EUA decidirão quais petroleiras poderão atuar na Venezuela

Os Estados Unidos vão decidir quais empresas petrolíferas poderão atuar na Venezuela e atuarão como intermediários entre essas companhias e o governo venezuelano, declarou nesta sexta-feira o presidente norte-americano, Donald Trump. A medida faz parte de uma estratégia mais ampla para reconstruir o setor de petróleo no país sul-americano.

Decisão sobre empresas petrolíferas na Venezuela

Durante reunião na Casa Branca com mais de 20 representantes de grandes companhias do ramo, Trump afirmou que “vamos tomar a decisão sobre quais petroleiras vão entrar na Venezuela, vamos fechar o acordo”. Ele também previu um investimento de pelo menos US$ 100 bilhões, realizado pelas próprias empresas, sem ajuda do governo americano.
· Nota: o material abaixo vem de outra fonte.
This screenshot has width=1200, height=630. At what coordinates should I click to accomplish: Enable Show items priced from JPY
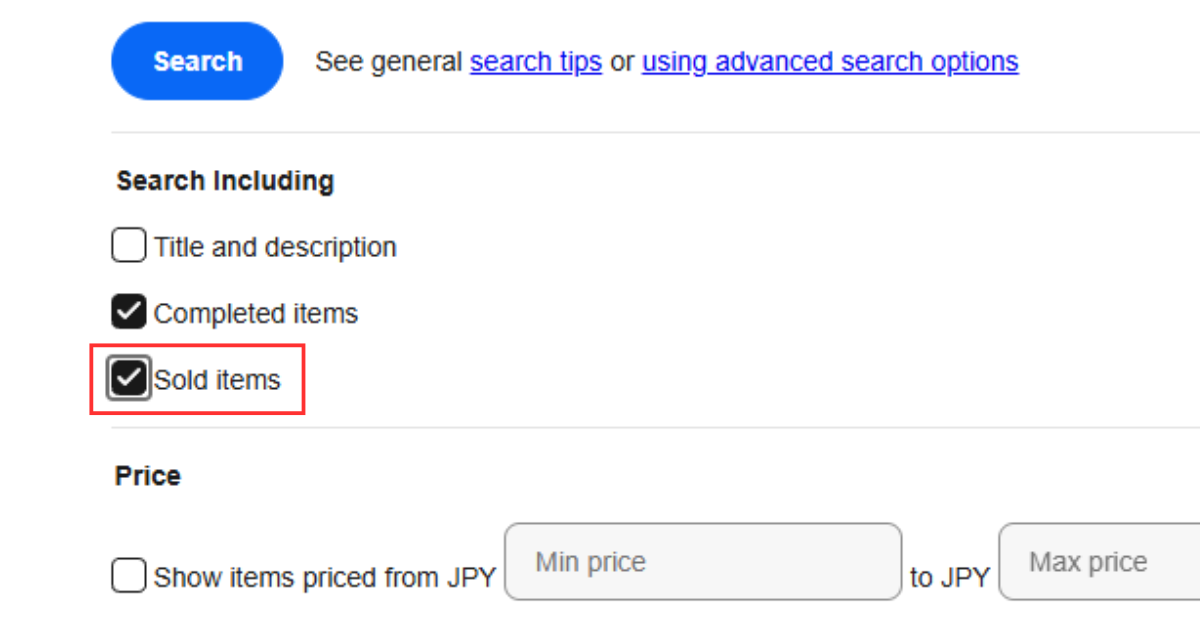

Segundo Trump, esse investimento seria uma oportunidade de explorar as reservas de petróleo venezuelano e fortalecer a posição dos EUA na região.

Reações da indústria petrolífera

Executivos presentes, como Mark Nelson, da Chevron, Darren Woods, da Exxon Mobil, e Ryan Lance, da ConocoPhillips, demonstraram interesse em retornar ao mercado venezuelano, mas alertaram sobre os riscos. Woods comentou que os ativos do setor no país já foram confiscados duas vezes e que um retorno exigiria mudanças significativas na situação atual. Além disso, alguns representantes expresseram preocupação quanto à imagem de colaboração com o governo venezuelano diante da forte relutância de investir imediatamente na Venezuela.

Contexto político e estratégico

O encontro ocorreu menos de uma semana após uma operação militar dos EUA em Caracas, que surpreendeu até apoiadores do próprio Trump. A ação foi encarada pelo presidente como uma oportunidade para derrubar Nicolás Maduro e buscar o controle das reservas de petróleo do país, considerado uma ameaça à segurança nacional dos Estados Unidos. Trump afirmou que se os EUA não tomassem a iniciativa, China ou Rússia o fariam.

O presidente também destacou que busca apoio de empresas ocidentais para revitalizar a infraestrutura petrolífera venezuelana. Trump garantiu aos executivos que terão proteção e segurança para realizar seus investimentos, reforçando que a atuação será conduzida somente pelos EUA, sem envolvimento direto do governo venezuelano.

Implicações econômicas e riscos

As autoridades dos EUA já começaram a liberar volumes de petróleo venezuelano, incluindo estoques acumulados durante o bloqueio. Os contratos futuros do petróleo, referência West Texas Intermediate, estiveram em torno de US$ 59 nesta sexta-feira. As ações do governo geraram desconfiança no mercado, com alguns operadores preocupados com a possibilidade de aumento da produção e pressão no preço do petróleo.

Apesar do otimismo do governo americano, a retomada das operações na Venezuela enfrenta obstáculos, como a instabilidade política e as sanções impostas desde 2019. Além disso, alguns setores da indústria temem que a movimentação seja vista como uma apropriação oportunista dos recursos daquele país, o que poderia complicar futuras negociações.

Perspectivas futuras

Donald Trump pediu aos executivos presentes que iniciem rapidamente os investimentos, prometendo garantias de segurança e proteção jurídica. Ao mesmo tempo, o setor petrolífero mantém uma postura cautelosa, dado o histórico de nacionalizações e conflitos políticos na Venezuela. A decisão final sobre as empresas autorizadas a atuar no país deverá ser anunciada em breve pelo governo norte-americano.